[Saved entries]

::::

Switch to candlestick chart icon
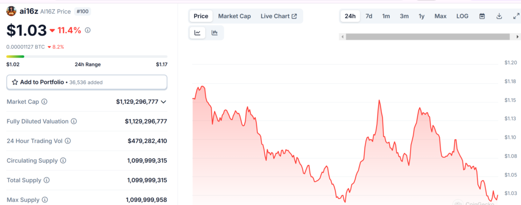This screenshot has height=205, width=521. [214, 33]
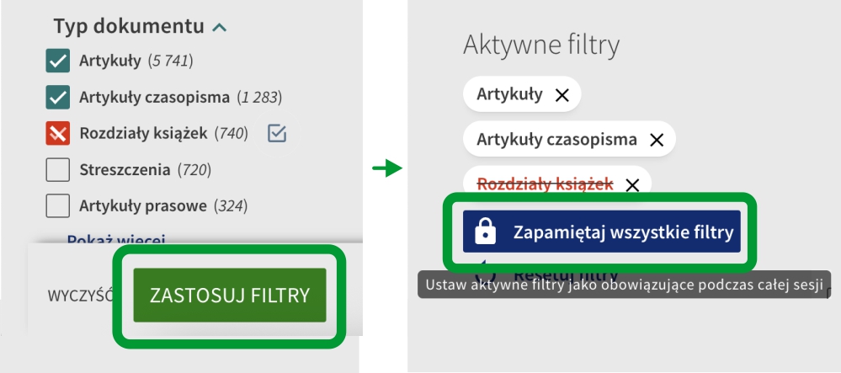The height and width of the screenshot is (373, 841).
Task: Tick the Artykuły prasowe checkbox
Action: [57, 206]
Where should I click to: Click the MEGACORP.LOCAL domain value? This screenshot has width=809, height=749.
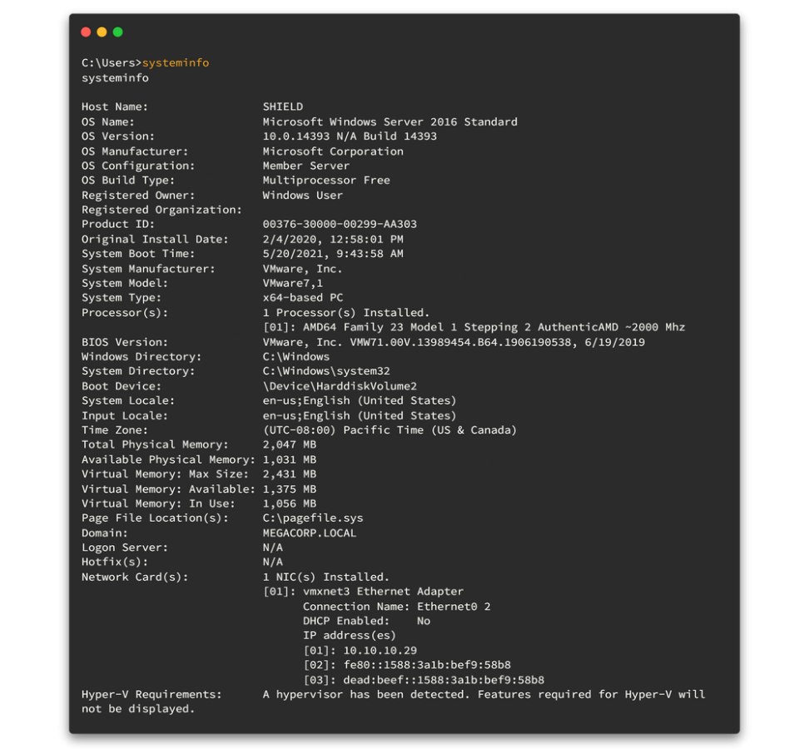click(310, 533)
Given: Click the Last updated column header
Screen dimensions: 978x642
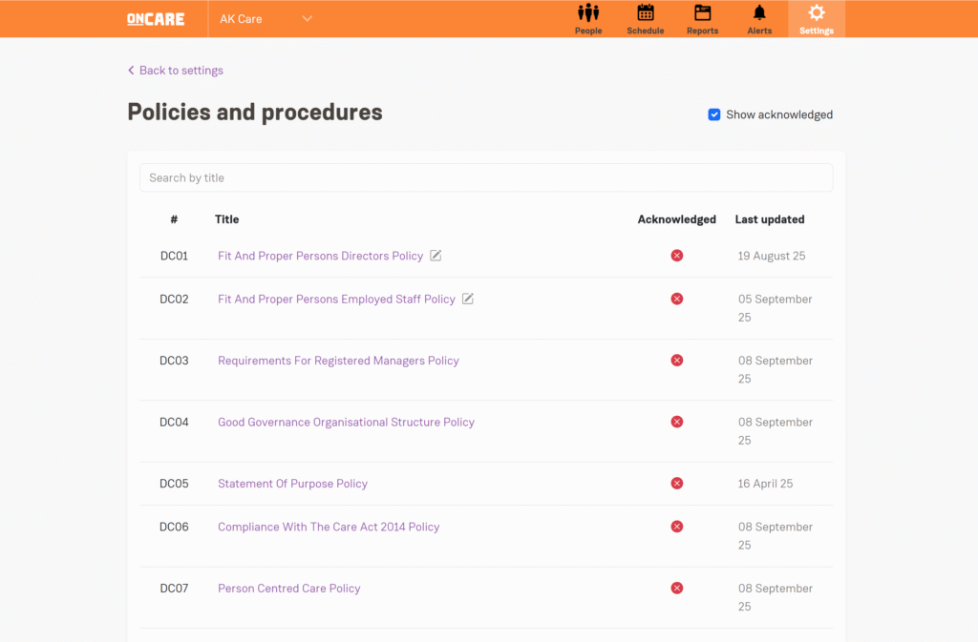Looking at the screenshot, I should pos(769,219).
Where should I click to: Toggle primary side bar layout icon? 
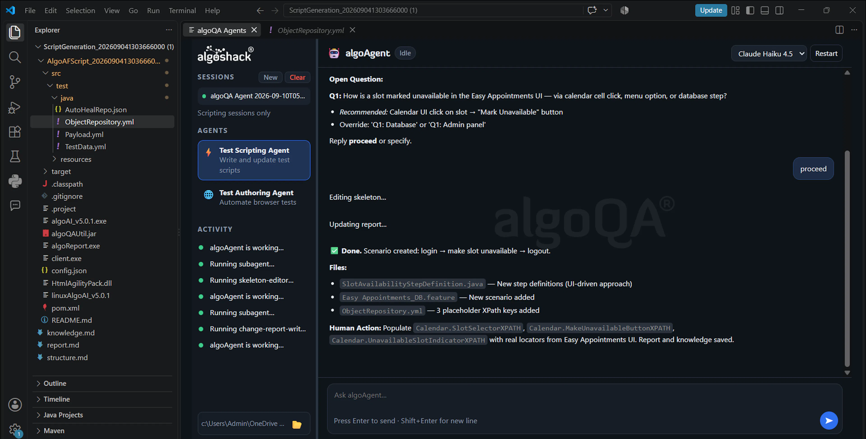pos(750,10)
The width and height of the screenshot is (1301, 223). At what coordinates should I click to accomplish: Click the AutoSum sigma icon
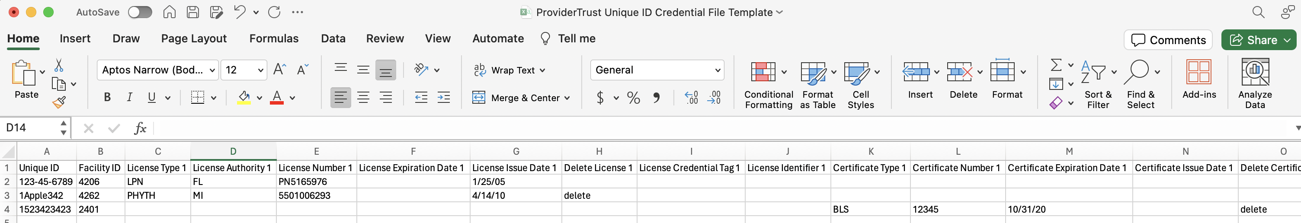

::::

## Task objective
The last line of the entries marks the end, and the line with "Where should I click to: Click" marks the start. Output exactly those two lines and every line between them, nothing else, with the pictures left out.

## Answer to the problem
Where should I click to: Click the MEGACORP.LOCAL domain value? This screenshot has width=809, height=749.
click(310, 533)
Given: Click the Last updated column header
Screen dimensions: 978x642
Looking at the screenshot, I should pos(769,219).
Where should I click to: Toggle primary side bar layout icon? 
pos(750,10)
The width and height of the screenshot is (1301, 223). At what coordinates should I click to accomplish: Click the AutoSum sigma icon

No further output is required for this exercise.